STV faced a protest vote over its revised remuneration policy at its annual meeting yesterday, as its new boss refused to rule out shutting its digital STV2 channel.

The broadcaster saw shareholders carry all 15 resolutions tabled to them at its annual meeting yesterday, which saw chief executive Simon Pitts make his first appearance before a major gathering of investors at its Glasgow headquarters.

Shareholders voted convincingly to carry the firm’s remuneration report for 2017, with 98.79% of votes going in its favour.

However, the resolution calling for support for its revamped remuneration policy saw some rebellion, as nearly 20 per cent (19.85%) of the votes cast went against it. The broadcaster’s 2017 annual report states the main changes to the remuneration policy as “strengthening the requirement to apply a two-year post vesting holding period to all LTIP (long-term incentive plan) awards granted from 2018; increasing shareholding requirements for executive directors to 150%; and for future executive appointments reducing pension contributions to 7%”.

Following the shareholder votes, Mr Pitts, who arrived at STV in January following 18 years with ITV, told shareholders he will unveil the findings of the review he has been carrying out since succeeding Rob Woodward on May 16.

Mr Pitts gave no specific details on the content of his review, confining his presentation to issues such his early impressions of his new company, its potential, and issues such as opportunities in the market for TV advertising amid the rapid growth of Netflix and Amazon. He confirmed that his assessments would look at the “optimal line-up” of channels at the broadcaster.

Asked after the presentation whether STV2 has a future, Mr Pitts said: “We’re looking at all areas of the business to assess our performance, and that includes STV2. We’re confident we will put a growth strategy in place right across digital, broadcast and production.”

STV2 was launched in April last year, just two days before Mr Woodward announced his intention to resign as chief executive after a 10-year tenure. The former boss said the channel, which effectively combined the firm’s digital channels for Glasgow and Edinburgh with new licences for Aberdeen, Ayr and Dundee, would offer a “distinct schedule for Scotland”.

STV2, home to the flagship STV News Tonight programme, made a loss of £0.8m last year, which the company said was incurred as the service took steps to become established.
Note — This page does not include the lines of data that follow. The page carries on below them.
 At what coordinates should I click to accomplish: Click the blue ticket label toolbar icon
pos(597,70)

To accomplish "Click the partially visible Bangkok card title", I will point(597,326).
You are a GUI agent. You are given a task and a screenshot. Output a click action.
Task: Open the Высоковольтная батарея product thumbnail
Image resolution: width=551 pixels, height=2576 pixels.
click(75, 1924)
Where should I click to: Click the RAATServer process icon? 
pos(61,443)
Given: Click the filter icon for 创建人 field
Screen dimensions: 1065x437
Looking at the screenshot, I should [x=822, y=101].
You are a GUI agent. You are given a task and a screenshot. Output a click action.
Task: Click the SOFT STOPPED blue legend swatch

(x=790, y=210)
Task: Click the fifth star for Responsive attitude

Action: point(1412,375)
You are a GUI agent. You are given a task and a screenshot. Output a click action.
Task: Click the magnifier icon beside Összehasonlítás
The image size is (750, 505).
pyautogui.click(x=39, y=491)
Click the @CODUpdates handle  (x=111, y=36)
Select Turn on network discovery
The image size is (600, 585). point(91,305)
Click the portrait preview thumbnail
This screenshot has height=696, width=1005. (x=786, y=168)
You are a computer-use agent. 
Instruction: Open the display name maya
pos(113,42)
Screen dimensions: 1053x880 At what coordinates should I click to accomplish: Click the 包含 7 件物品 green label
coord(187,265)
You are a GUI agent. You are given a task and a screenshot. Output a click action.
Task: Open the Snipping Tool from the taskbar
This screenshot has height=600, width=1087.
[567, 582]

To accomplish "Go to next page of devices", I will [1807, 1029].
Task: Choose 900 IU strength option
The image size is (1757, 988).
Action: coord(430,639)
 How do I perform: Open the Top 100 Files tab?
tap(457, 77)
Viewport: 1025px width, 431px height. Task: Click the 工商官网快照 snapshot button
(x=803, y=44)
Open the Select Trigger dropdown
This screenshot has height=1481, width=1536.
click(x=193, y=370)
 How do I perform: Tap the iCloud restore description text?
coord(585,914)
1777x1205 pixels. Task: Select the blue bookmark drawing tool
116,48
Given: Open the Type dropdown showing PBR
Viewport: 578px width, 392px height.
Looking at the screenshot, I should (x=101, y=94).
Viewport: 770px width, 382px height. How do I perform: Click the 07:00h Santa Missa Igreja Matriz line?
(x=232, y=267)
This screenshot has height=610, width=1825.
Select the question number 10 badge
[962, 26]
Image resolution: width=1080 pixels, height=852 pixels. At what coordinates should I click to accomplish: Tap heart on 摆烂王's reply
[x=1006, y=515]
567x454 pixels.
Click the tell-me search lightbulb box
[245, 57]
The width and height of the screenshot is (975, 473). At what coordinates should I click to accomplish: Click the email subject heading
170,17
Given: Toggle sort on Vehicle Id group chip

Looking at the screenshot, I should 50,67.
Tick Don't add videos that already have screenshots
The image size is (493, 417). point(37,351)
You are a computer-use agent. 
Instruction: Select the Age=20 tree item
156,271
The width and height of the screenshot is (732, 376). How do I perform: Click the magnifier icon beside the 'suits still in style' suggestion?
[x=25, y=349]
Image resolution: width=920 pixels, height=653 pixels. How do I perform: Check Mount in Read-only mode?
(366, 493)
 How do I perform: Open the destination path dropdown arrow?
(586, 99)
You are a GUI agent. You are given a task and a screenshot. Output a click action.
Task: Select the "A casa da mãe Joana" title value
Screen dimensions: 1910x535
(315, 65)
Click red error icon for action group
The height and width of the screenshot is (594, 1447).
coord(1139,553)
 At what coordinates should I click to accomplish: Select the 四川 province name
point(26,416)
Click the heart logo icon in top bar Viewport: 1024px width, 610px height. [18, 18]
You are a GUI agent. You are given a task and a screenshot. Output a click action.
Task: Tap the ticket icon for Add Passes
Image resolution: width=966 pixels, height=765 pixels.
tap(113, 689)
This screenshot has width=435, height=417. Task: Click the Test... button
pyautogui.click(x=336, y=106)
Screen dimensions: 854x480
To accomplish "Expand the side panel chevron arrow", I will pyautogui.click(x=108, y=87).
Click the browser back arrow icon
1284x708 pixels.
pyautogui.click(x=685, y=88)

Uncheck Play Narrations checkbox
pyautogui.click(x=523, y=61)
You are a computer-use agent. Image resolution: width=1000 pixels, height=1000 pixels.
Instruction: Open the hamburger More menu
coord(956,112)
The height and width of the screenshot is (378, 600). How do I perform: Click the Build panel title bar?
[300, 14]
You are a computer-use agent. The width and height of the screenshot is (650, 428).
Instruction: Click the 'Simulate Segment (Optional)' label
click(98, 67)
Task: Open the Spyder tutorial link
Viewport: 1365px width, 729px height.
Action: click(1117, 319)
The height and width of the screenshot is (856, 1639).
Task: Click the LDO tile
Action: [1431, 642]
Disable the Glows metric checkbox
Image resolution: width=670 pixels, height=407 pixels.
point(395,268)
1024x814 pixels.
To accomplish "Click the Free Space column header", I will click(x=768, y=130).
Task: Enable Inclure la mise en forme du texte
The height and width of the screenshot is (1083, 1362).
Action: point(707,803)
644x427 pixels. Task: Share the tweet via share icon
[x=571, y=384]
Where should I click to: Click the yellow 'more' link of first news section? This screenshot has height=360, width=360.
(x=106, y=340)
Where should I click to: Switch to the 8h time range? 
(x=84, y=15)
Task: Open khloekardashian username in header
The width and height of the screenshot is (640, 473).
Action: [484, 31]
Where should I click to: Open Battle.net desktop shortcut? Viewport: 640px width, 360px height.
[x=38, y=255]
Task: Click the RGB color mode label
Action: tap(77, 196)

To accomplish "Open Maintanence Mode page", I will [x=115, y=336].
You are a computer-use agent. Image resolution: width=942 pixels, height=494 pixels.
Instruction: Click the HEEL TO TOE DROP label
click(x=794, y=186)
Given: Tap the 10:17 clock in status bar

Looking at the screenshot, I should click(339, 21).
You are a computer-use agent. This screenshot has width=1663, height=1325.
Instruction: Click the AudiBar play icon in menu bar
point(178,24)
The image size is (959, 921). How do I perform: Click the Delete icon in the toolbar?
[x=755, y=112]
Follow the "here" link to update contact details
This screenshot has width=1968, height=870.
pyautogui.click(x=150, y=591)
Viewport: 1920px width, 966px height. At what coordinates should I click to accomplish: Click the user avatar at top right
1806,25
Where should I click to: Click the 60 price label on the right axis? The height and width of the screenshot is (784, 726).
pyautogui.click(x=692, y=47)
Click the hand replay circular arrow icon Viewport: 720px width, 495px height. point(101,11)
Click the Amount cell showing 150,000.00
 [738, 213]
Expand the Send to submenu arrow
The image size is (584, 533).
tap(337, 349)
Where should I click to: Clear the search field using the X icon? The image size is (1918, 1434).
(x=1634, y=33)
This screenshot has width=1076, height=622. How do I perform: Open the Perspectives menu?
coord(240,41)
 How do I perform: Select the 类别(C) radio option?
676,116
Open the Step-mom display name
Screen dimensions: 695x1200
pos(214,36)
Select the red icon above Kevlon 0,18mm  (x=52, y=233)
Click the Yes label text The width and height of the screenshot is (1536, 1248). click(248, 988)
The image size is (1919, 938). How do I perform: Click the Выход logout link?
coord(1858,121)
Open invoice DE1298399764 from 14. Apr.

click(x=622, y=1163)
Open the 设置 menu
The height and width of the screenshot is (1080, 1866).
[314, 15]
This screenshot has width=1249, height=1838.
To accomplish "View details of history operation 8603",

Yesterday, STV reported that national airtime revenue had increased 1% in the first quarter – in line with expectations. It expects national airtime revenue to be down 2% to the end of May, although it is forecasting growth in the first half overall with the World Cup kicking off in June.

The figures were announced as the company said its production arm had won five new documentary commissions for the BBC. The commissions are the first to be awarded by BBC Scotland as part of its additional investment in Scotland. The details of the programmes were not disclosed.

The BBC has also confirmed that it has commissioned a second drama from STV Productions for BBC 1, Elizabeth is Missing. It had already commissioned a drama series, The Victim, which will be shown on BBC 1 later this year.

Mr Pitts said sentiment among advertisers was improving after a challenging year in 2017.

He had earlier said that evidence shows TV advertising is becoming more effective, despite the growth of streaming services such as Netflix. He said TV advertising as a share of overall advertising spend was likely to stay steady at 25% for the next 15 to 20 years.

“While there is structural pressure in TV advertising, there is no cliff edge,” he said.

Mr Pitts said efforts were ongoing to replace industry veteran Alan Clements, who stepped down as head of productions at the broadcaster. He had been with STV since 2008.

STV non-executive Michael Jackson stepped down from the board after nine years’ service at yesterday’s meeting. David Bergg will join as non-executive director on May 1.